**EXERCISE DESCRIPTION**
Type out the data exactly as given. Skip any image.

(Dataset excerpts)
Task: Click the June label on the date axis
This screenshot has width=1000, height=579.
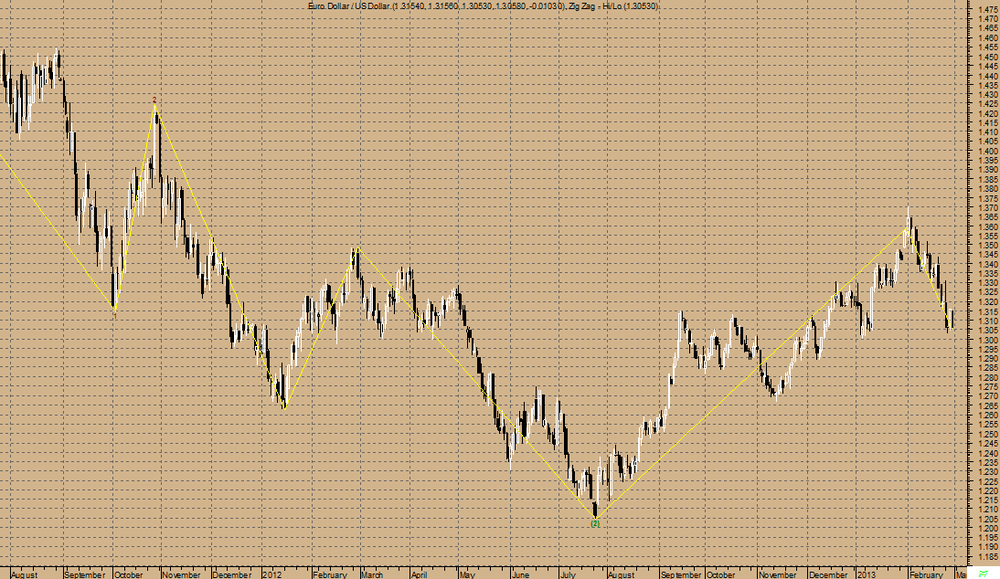Action: [x=520, y=575]
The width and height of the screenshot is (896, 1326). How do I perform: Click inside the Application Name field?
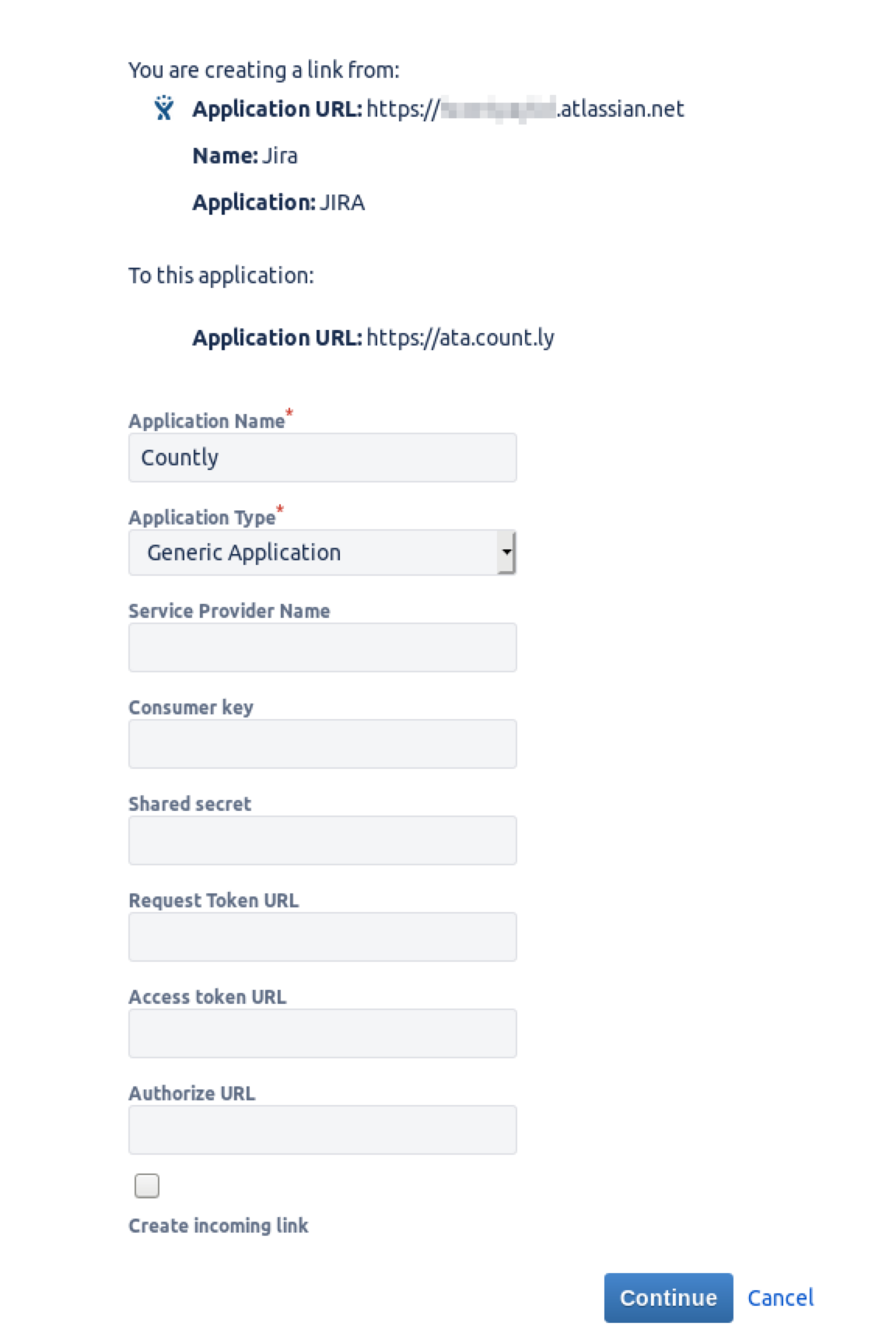(x=322, y=458)
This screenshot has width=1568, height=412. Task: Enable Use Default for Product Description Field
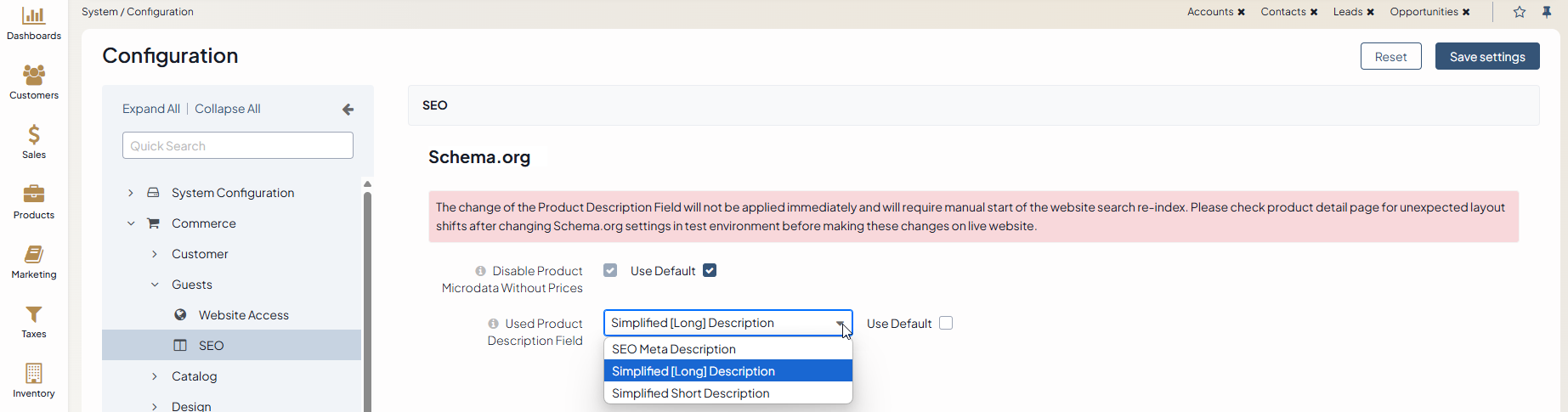click(x=946, y=324)
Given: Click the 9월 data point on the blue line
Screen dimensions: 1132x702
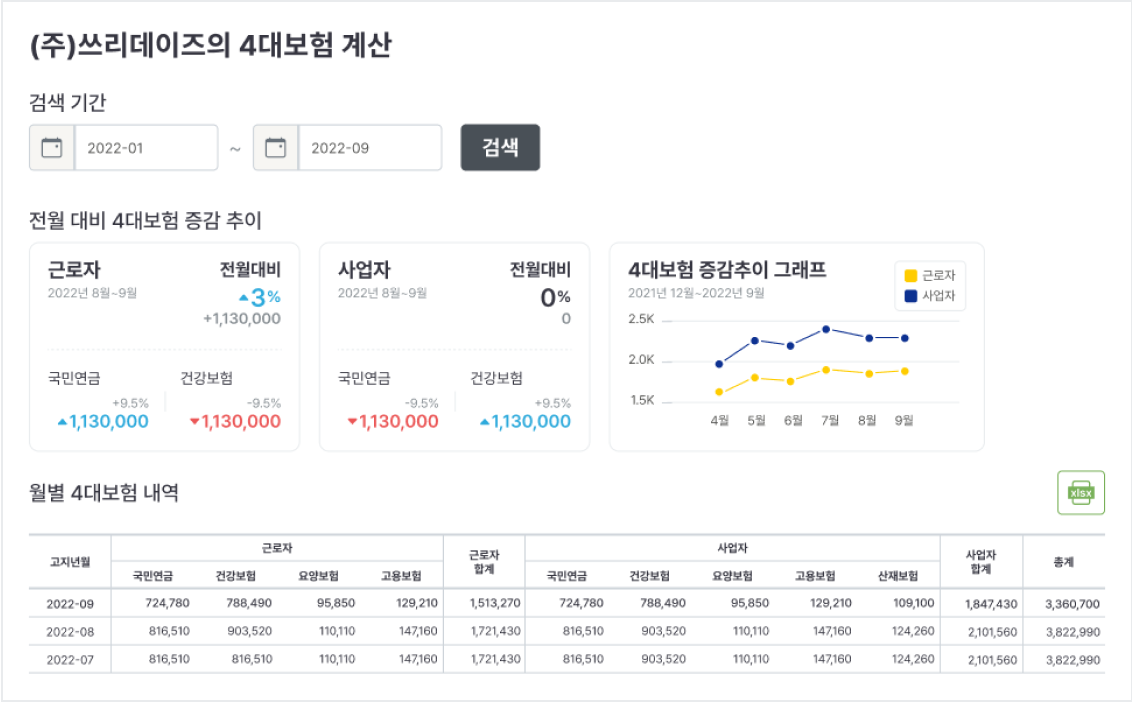Looking at the screenshot, I should [x=905, y=338].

**EXERCISE SOLUTION**
Task: Click the June label on the date axis
This screenshot has width=1000, height=579.
Action: [x=520, y=575]
The width and height of the screenshot is (896, 1326). How do I perform: Click inside the Application Name field?
(x=322, y=458)
This screenshot has width=1568, height=412. Task: Enable Use Default for Product Description Field
click(x=946, y=324)
Given: Click the 9월 data point on the blue line
Screen dimensions: 1132x702
Looking at the screenshot, I should [x=905, y=338].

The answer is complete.